─── Passage provided ───

Adelson’s Texas lobbying may be anti-pot, not pro-casino


Casino titan Sheldon Adelson’s lobbying budget is sparking hopes that Texas may finally relent and allow swanky gaming parlors in some of its major cities.

On Tuesday, Austin’s NBC affiliate KXAN reported that Las Vegas Sands chairman Adelson had hired eight high-profile lobbyists ahead of the new legislative session that gets underway in January. The report also noted that Adelson had poured $4.5m into state House races in 2020.

As for what issues may lie closest to Adelson’s heart, authorizing casinos would seem to be the most obvious answer. And with the state staring into a $4.6b pandemic-aided budget hole, discussion of alternative revenue sources will loom large on the legislative agenda.

Texas has no commercial casinos, just a couple of small tribal operations and some dodgy casino ‘cruises to nowhere’ that leave from ports like Galveston. Legislators routinely introduce casinos bills that don’t go anywhere and even state racetracks’ attempts to add ‘historical racing’ pseudo-slots have been smacked down hard.

However, there may be far more smoke than fire in this scenario. For one thing, Sands confirmed last month that it was shopping its Las Vegas casino properties, the last of its US holdings after selling its Sands Bethlehem casino in Pennsylvania a couple years ago. So Sands would appear to be disengaging from the US market, not looking to put down fresh roots.

─── Supplied entries ───

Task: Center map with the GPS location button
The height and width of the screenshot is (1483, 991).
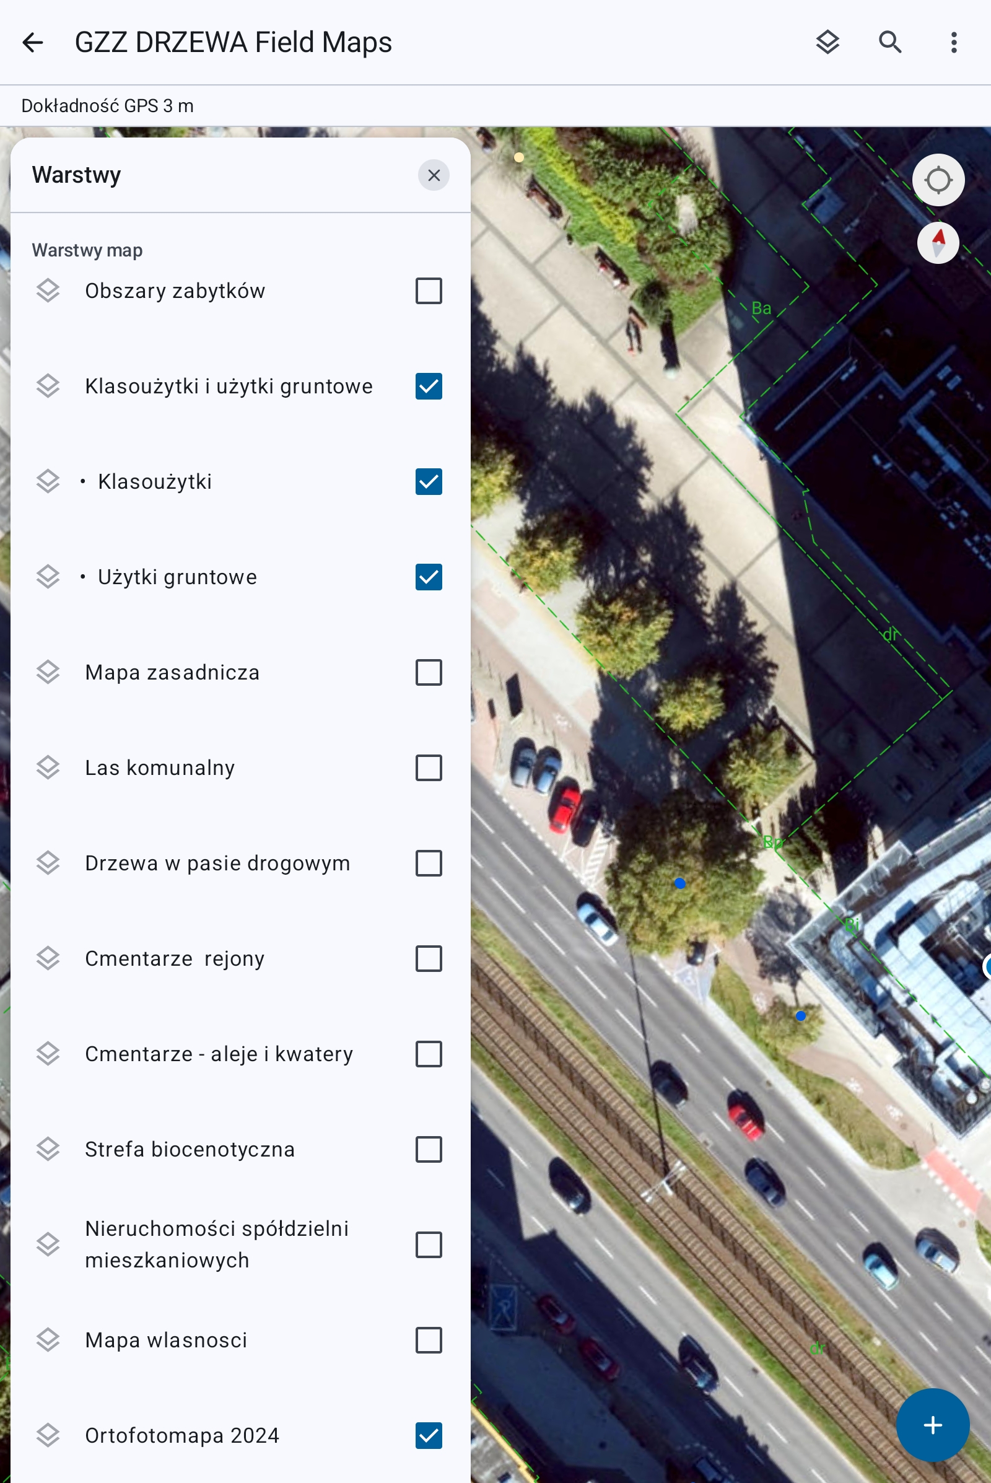Action: pos(938,180)
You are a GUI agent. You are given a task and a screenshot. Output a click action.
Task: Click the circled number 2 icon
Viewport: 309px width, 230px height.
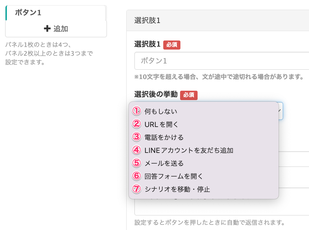click(137, 124)
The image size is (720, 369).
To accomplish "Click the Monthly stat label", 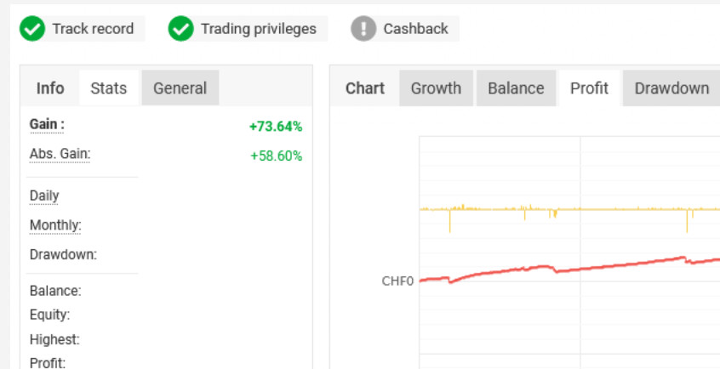I will click(x=55, y=225).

───

_Exercise requirements_.
[a] Retype the Adelson lobbying article word for word, everything from "On Tuesday, Austin’s" down to "smacked down hard.".
[b] Extend the article on Adelson's Texas lobbying, picking up right after its final sentence.
The lines above aren't needed for anything here.

_Answers for this exercise_.
[a]
On Tuesday, Austin’s NBC affiliate KXAN reported that Las Vegas Sands chairman Adelson had hired eight high-profile lobbyists ahead of the new legislative session that gets underway in January. The report also noted that Adelson had poured $4.5m into state House races in 2020.

As for what issues may lie closest to Adelson’s heart, authorizing casinos would seem to be the most obvious answer. And with the state staring into a $4.6b pandemic-aided budget hole, discussion of alternative revenue sources will loom large on the legislative agenda.

Texas has no commercial casinos, just a couple of small tribal operations and some dodgy casino ‘cruises to nowhere’ that leave from ports like Galveston. Legislators routinely introduce casinos bills that don’t go anywhere and even state racetracks’ attempts to add ‘historical racing’ pseudo-slots have been smacked down hard.

[b]
On the other hand, both Pennsylvania and Vegas are crowded casino markets, and if Adelson could convince Texas legislators to authorize only a handful of truly mega resorts – with one of these licenses reserved for Sands – then the opportunity might prove too tempting to pass up.

On the other other hand, Adelson’s interest in Texas could be aimed at squashing efforts to legalize marijuana. The dates of Adelson’s lobbying hires mirror the introduction of pro-pot bills by members of the Texas state House and Senate. The financial incentives that might give casino backers hope are also present in these proposals to legalize and tax marijuana sales.

Adelson is a strident opponent of the herb, having previously spent millions to block pro-pot legislation in Florida and millions more in other states such as Nevada and Massachusetts. His anti-drug stance is borne of personal experience, having lost a son to a drug overdose in 2005, and Adelson’s wife Miriam is a doctor focused on addiction treatment. So maybe keep the Texas casino talk down to a dull roar until his other shoe drops.